*** Opening Material provided ***

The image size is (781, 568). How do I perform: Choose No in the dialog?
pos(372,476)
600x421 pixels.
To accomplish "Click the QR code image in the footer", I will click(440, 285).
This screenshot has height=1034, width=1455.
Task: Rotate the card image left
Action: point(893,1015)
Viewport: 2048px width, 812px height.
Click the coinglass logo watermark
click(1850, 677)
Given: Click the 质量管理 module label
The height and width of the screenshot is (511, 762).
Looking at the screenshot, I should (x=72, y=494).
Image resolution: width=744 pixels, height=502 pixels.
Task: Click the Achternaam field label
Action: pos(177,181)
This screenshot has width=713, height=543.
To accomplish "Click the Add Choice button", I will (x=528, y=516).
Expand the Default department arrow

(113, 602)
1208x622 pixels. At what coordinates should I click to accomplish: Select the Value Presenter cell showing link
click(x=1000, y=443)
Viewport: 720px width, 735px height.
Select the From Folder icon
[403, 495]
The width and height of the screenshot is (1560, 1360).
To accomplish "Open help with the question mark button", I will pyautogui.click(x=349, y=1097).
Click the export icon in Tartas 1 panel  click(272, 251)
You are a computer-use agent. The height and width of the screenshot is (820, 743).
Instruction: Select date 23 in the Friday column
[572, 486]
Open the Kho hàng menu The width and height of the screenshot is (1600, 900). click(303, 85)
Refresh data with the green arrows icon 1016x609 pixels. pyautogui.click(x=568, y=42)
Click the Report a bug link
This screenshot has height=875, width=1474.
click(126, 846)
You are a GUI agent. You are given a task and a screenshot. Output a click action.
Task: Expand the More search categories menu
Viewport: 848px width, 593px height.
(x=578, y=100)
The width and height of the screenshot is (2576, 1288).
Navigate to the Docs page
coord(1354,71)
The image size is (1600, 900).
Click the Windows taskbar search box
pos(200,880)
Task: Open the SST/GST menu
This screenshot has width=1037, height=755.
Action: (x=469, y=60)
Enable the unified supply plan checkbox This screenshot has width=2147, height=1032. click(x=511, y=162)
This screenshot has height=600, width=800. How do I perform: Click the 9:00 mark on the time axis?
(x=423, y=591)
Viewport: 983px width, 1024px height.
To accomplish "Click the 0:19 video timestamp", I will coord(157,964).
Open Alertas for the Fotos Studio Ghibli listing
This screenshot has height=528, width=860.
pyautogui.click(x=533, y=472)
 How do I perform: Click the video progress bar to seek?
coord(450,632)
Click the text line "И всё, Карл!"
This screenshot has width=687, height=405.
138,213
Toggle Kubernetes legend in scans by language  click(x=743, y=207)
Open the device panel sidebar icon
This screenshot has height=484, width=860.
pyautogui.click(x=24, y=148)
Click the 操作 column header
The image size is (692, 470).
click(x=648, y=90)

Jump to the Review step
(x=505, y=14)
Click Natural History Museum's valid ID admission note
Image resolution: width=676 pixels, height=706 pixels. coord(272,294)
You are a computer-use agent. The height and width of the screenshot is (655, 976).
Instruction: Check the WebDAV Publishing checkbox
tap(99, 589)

*** Closing Material provided ***

__Aim of the task__: Among the records above, count the lines that include the word "computer" and state the number by itself.

__Completed task__: 2